Tarantino consigue tensión y adrenalina en un cine hecho con muchas mesas. Bastardos sin gloria se parece estructuralmente a Pulp Fiction, y no sólo por sus principios con gente sentada. En ambas películas se cuenta una historia interrelacionada, cohesionada más allá de cualquier apariencia fragmentaria aparentemente inconexa. No hay personajes-guía pero sí hay personajes al acecho, listos para emerger y reaparecer cuando el impacto sea mayor. En Bastardos sin gloria son tres: Shosanna Dreyfus, Aldo Raine y el Coronel Hans Landa. Hans Landa fue interpretado por el austríaco Christoph Waltz, quien desde una carrera mayormente televisiva encontraba, gracias a Tarantino, el papel de su vida, para luego ya afincarse en el cine. Landa es un villano más grande que la vida, un cretino magnético, refinado, retorcido y racional, un personaje seductor y al mismo tiempo repulsivo que quiere apropiarse de la película, incluso con más minutos en pantalla que el propio Brad Pitt. Y también apropiarse de la historia. Pero enfrente tiene a Aldo Raine –sureño de Tennessee como Tarantino–, el mejor personaje de la carrera de Pitt, quien se prestó festivo y con mandíbula prominente a componer un simplón brutal, un justiciero odiador de nazis imposibilitado de hablar otra cosa que no fuera inglés (es memorable el momento “italiano”). Shosanna Dreyfus es la sed de venganza, la chica consumida por un odio genuino que refulge con belleza en su mirada fulminante, una estratega convencida de que la venganza se sirve fría, aunque con fuego. Mélanie Laurent, rabiosamente fotogénica (Tarantino: creador, modelador y salvador de carreras), actúa como sabían actuar las grandes de cualquier década, como Lauren Bacall en Tener y no tener: ojos, forma de fumar y formas al caminar.

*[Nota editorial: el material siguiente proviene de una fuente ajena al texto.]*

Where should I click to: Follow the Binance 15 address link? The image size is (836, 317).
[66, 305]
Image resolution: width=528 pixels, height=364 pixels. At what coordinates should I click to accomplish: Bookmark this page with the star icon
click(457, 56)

Bastardos sin gloria divierte, sorprende, abruma y emociona. Y en el momento en que uno cree que Tarantino puede llegar a cerrar su relato con un golpe realista y cínico resumido en que “al final todo se arregla en los altos niveles militares y no hay otra salida que la hipocresía”, él y Aldo Raine -ambos de Tennessee y ambos con prominentes mandíbulas- no nos sueltan la mano. Aldo hace lo que tiene que hacer y dice una frase clásica, digna de Bogart, Costner, Eastwood y Wayne: “me van a pegar unos cuantos gritos, pero ya me han gritado antes”.